» Entries shown:
************

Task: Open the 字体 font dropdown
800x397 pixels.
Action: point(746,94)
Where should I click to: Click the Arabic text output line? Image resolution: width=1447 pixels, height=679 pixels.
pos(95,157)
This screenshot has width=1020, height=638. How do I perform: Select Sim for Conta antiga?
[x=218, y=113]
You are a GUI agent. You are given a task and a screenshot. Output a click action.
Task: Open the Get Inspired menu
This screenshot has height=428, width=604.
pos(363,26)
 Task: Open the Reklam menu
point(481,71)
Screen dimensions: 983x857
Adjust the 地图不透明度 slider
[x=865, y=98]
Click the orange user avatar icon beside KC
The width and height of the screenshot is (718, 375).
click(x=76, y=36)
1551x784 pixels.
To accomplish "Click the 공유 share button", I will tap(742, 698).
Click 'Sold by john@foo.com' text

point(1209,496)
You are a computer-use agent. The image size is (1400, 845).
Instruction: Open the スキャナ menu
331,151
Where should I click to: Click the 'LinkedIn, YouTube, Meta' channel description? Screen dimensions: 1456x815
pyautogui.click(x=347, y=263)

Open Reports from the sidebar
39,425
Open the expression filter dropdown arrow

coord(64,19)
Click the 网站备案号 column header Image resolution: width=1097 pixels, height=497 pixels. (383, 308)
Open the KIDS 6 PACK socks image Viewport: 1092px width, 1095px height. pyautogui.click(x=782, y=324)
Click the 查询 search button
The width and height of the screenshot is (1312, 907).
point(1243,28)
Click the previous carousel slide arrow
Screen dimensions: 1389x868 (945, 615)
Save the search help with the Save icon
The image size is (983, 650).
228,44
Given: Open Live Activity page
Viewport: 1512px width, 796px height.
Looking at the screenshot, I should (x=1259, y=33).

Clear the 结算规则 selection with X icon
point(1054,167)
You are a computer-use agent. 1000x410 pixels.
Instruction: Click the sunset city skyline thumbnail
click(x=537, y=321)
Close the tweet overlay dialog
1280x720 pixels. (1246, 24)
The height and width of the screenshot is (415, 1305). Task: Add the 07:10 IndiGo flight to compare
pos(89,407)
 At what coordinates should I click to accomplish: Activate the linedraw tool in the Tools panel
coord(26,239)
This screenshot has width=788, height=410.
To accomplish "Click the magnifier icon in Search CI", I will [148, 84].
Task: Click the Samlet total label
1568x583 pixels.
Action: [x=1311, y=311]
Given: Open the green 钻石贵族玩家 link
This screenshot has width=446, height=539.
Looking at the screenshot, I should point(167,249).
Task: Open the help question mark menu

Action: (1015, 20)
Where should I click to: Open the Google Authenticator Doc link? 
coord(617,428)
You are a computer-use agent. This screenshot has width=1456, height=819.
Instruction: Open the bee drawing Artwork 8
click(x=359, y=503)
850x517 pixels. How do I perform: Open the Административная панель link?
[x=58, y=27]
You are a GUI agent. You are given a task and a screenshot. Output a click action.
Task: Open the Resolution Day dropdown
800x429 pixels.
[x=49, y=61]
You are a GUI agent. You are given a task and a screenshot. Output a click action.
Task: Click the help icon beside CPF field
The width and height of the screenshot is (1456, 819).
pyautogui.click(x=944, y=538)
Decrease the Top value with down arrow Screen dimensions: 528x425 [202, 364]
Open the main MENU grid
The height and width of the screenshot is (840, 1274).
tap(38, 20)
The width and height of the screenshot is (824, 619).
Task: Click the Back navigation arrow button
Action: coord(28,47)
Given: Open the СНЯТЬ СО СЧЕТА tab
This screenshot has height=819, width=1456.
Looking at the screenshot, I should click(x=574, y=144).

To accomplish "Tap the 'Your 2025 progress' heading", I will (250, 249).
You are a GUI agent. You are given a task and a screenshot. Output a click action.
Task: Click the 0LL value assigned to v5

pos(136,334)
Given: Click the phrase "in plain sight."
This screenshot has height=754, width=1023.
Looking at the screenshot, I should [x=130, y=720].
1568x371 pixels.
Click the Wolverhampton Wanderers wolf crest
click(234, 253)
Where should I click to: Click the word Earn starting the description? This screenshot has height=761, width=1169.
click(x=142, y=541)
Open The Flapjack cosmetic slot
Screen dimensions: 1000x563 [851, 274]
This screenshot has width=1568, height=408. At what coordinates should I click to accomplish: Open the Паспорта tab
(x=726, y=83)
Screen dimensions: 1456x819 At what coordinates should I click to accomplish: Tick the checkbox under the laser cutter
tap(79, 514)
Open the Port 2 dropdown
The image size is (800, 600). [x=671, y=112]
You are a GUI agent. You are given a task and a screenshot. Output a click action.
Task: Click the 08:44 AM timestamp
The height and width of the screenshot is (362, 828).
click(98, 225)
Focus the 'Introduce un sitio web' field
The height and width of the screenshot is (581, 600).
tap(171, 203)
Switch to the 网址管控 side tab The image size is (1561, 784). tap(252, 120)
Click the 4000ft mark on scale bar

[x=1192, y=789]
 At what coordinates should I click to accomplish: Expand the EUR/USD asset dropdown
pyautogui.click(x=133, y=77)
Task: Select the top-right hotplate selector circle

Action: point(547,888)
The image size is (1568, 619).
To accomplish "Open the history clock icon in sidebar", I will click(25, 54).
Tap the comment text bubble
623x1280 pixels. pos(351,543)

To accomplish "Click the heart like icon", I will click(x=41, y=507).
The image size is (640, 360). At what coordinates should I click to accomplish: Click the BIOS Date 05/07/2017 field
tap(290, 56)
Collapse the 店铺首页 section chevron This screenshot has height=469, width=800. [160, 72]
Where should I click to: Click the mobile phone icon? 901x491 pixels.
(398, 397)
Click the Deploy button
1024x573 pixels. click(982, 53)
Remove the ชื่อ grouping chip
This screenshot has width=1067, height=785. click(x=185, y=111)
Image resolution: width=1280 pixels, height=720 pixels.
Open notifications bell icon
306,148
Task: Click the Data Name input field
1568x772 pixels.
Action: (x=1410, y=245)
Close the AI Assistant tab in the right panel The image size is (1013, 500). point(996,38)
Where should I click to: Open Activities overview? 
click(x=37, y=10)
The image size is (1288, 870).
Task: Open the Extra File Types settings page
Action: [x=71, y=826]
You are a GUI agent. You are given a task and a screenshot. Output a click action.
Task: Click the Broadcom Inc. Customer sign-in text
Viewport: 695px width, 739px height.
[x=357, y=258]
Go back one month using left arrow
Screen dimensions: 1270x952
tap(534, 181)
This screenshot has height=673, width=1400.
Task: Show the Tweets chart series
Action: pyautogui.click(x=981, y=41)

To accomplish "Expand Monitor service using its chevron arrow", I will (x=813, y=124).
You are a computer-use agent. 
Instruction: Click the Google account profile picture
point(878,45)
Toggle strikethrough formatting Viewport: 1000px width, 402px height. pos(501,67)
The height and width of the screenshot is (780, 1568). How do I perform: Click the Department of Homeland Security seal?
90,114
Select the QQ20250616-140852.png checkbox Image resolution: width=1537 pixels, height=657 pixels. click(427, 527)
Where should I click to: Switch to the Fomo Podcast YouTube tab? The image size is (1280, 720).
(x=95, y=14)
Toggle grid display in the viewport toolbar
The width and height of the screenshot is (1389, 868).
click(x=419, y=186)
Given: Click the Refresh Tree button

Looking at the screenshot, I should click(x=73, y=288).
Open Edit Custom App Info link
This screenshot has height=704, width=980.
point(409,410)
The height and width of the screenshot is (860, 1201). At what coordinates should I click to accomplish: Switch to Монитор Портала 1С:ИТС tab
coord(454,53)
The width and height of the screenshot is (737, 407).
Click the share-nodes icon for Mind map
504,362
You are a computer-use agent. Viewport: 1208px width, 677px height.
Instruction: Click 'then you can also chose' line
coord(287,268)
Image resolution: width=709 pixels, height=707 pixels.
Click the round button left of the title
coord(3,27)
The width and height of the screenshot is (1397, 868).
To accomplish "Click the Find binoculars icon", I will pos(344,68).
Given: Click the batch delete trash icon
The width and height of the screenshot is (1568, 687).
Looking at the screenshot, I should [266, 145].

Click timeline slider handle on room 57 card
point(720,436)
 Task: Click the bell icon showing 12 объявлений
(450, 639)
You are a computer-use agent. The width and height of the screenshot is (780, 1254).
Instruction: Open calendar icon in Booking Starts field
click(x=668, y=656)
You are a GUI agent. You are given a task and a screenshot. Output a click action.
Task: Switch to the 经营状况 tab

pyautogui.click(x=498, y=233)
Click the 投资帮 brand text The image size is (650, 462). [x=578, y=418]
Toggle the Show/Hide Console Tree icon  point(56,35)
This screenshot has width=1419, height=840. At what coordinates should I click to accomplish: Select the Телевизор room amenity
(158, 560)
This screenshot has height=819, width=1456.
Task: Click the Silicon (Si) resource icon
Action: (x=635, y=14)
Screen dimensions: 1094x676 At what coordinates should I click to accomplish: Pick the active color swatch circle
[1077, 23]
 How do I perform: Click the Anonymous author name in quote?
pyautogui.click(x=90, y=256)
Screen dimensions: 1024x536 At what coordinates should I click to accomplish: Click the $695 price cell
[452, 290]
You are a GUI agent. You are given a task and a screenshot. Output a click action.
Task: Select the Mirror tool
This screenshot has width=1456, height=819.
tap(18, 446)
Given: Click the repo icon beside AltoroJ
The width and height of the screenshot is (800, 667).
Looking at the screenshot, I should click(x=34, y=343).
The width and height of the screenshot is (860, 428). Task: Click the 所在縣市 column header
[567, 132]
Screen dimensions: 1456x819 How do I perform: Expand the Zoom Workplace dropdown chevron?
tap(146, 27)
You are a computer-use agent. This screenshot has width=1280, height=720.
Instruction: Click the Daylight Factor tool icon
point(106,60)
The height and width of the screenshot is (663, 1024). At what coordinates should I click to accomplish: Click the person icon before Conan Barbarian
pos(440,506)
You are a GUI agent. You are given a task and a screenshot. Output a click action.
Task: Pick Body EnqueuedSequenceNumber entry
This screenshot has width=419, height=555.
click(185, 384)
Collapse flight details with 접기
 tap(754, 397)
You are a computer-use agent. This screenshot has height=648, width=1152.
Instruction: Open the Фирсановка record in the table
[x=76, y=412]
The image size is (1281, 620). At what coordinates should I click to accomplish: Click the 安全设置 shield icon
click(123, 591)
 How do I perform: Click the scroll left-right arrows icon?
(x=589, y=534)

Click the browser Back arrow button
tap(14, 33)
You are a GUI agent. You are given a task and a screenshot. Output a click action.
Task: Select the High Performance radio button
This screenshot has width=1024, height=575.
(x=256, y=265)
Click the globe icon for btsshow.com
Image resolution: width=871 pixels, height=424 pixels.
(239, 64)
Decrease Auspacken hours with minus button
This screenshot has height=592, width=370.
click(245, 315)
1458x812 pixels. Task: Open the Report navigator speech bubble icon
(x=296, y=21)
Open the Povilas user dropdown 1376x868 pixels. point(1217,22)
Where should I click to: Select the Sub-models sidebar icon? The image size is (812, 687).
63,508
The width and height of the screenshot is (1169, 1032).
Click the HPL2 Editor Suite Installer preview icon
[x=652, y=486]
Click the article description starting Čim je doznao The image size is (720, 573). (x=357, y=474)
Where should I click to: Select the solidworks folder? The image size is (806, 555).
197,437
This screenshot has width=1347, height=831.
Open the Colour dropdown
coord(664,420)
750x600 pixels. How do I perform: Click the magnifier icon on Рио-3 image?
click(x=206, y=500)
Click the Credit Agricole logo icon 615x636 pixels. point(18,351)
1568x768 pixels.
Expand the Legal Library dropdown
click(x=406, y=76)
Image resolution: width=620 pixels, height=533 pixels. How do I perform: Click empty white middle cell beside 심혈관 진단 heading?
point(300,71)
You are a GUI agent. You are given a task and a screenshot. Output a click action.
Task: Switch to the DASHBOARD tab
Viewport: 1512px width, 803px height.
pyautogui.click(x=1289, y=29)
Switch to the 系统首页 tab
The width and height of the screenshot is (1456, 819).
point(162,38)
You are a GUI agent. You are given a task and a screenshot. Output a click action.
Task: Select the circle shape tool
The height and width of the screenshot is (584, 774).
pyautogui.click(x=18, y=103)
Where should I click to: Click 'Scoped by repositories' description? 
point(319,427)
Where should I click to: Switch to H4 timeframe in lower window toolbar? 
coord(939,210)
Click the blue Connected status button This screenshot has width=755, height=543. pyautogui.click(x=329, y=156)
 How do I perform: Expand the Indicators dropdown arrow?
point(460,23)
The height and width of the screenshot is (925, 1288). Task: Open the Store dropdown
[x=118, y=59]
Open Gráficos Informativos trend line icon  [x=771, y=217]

************

Identify every line in the data above that contains the string "share" and copy each of those lines in full. Case counts.

» The result:
To accomplish "Click the 공유 share button", I will tap(742, 698).
Click the share-nodes icon for Mind map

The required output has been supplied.